Besser schlafen mit ohne Facebook und Co?

Ganze sechs Monate waren die Schülerinnen und Schüler auf dem Dreimaster "Thor Heyerdahl". Kein WLAN, kein Handyempfang. Sie befanden sich sechs Monate im digitalen nirgendwo. Aber das musste so sein. Denn die Frage war, ob die Jugendlichen Entzugserscheinungen oder andere Nebenwirkungen des täglichen Lebens inzwischen davon getragen haben. Eine spannende Frage.


Obwohl das nicht ganz richtig ist. Denn die Testphasen ohne Internet waren maximal drei Wochen. Die Forscher stießen jedoch auf sehr unterschiedliche Ergebnisse, wenn die Fragebögen der Schüler ausgewertet wurden. Zum Vergleich gab es immer einen vor der internetfreien Zeit, einen in der Mitte und einen danach. Interviews mit den Schülerinnen und Schülern rundeten das Experiment schließlich ab.

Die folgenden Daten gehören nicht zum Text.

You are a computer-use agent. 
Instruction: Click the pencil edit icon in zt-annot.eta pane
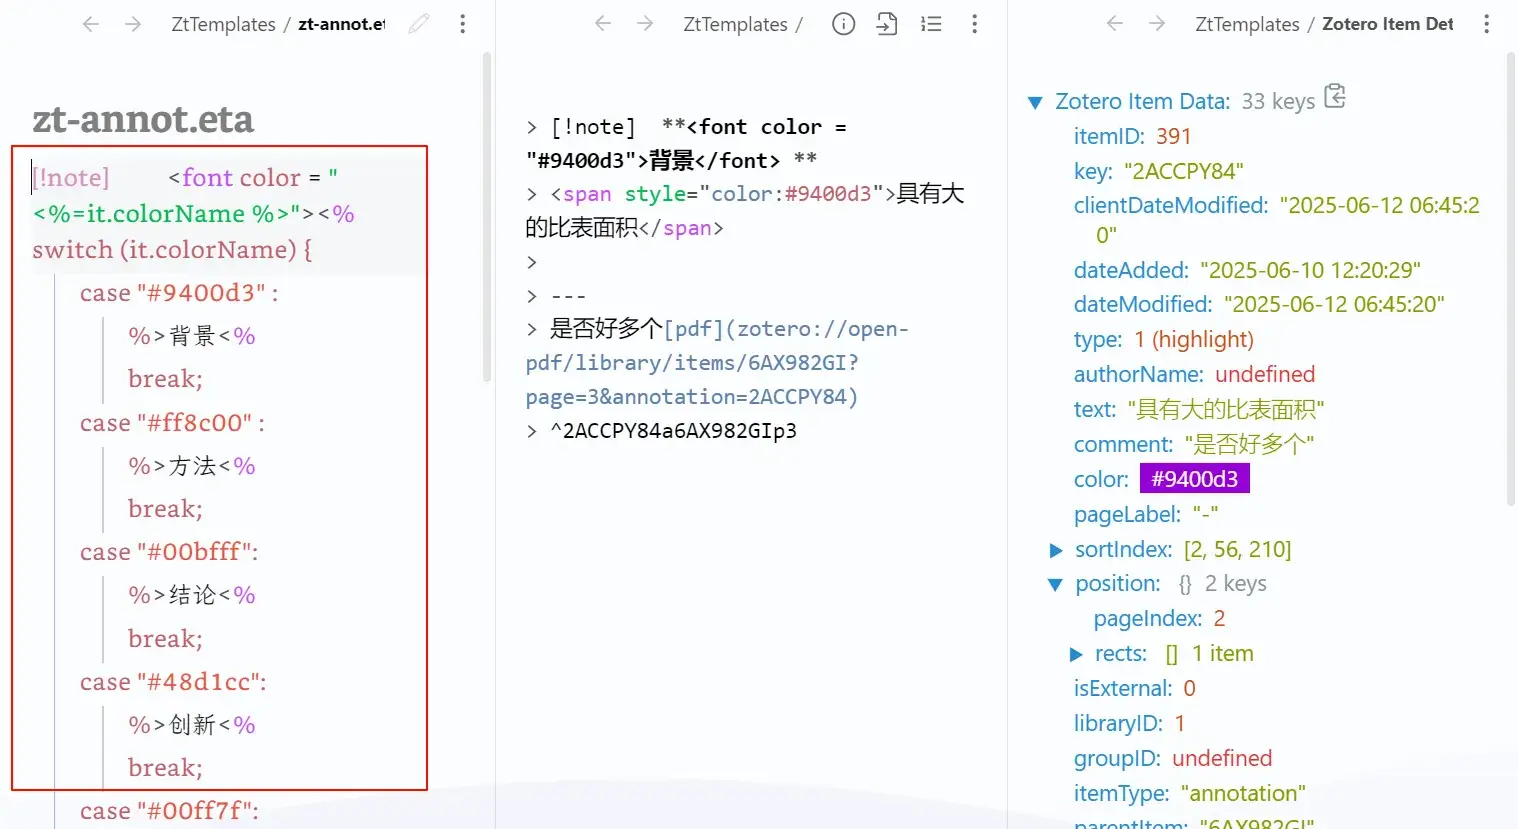[x=419, y=24]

Fazit: Die Gesamtzahl der Teilnehmer lässt sich im Ergebnis auf drei Gruppen verteilen. Jene, die ohne Internet keine Probleme hatten, und sogar von "besser schlafen" und "mehr Freizeit" berichteten. Die zweite Gruppe konnte es kaum erwarten, um wieder online zu sein. Vor allem der Druck, das man etwas verpassen können trieb sie an. Dem entsprechend fieberten sie den Landgängen entgegen. Die dritte Gruppe ist jene, die auch schon vorher dem Thema SocialMedia skeptisch gegenüberstand. Auch nach der Zeit auf dem Schiff änderte sich das nicht.

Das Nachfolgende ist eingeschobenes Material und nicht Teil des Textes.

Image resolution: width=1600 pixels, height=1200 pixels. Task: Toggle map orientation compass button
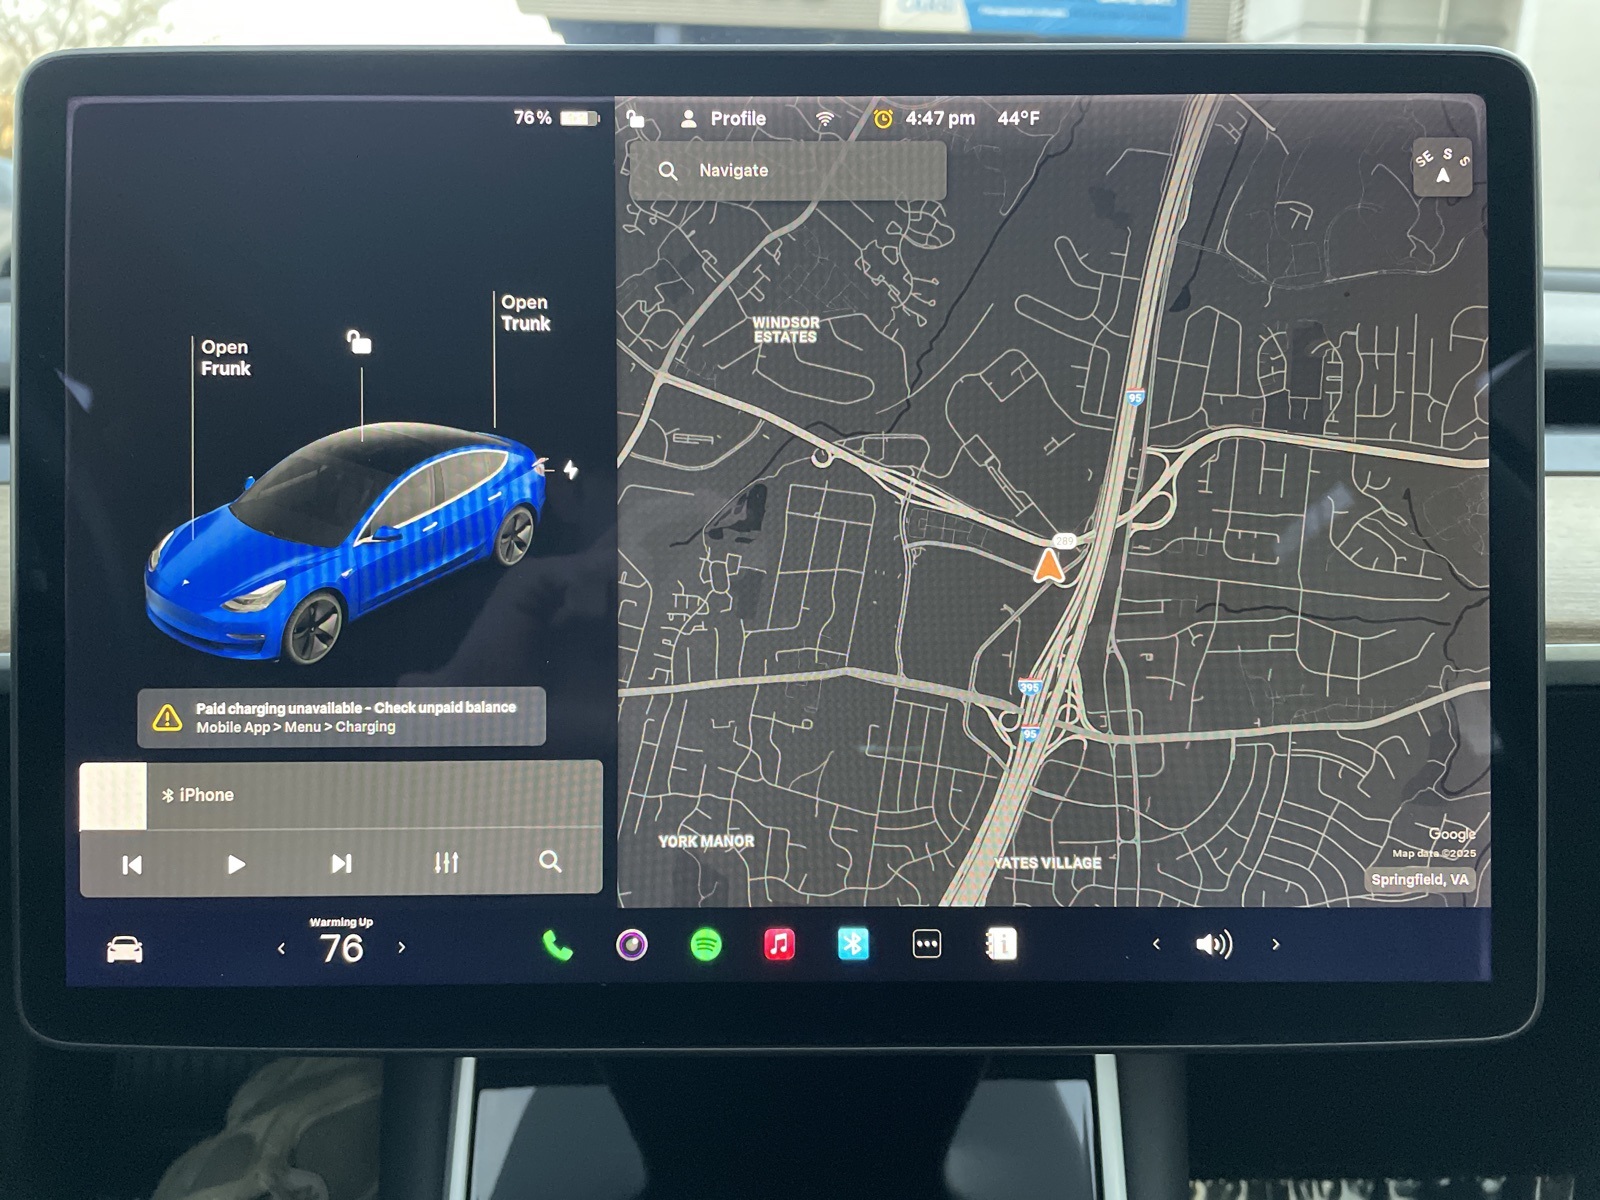pos(1442,167)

Einige wenige wurden durch den Törn deutlich kritischer, was den Umgang mit digitalen Medien anging.


Am Ende steht die Frage im Raum, was wir mit diesem Ergebnis anfangen können. Ein grundsätzliches Verbot ist ebenso falsch, wie ein grundsätzlicher "Freifahrtschein". Ein geübter und verantwortungsbewusster Umgang mit dem Thema Digitalisierung ist also dringend erforderlich. Leider verweigern die meisten Landesregierungen in Deutschland den Unterricht bzgl. digitaler Medien und der Umgang mit selbigen. Lediglich die FDP pocht immer wieder darauf, das diese Themen Platz im Lehrplan haben müssen.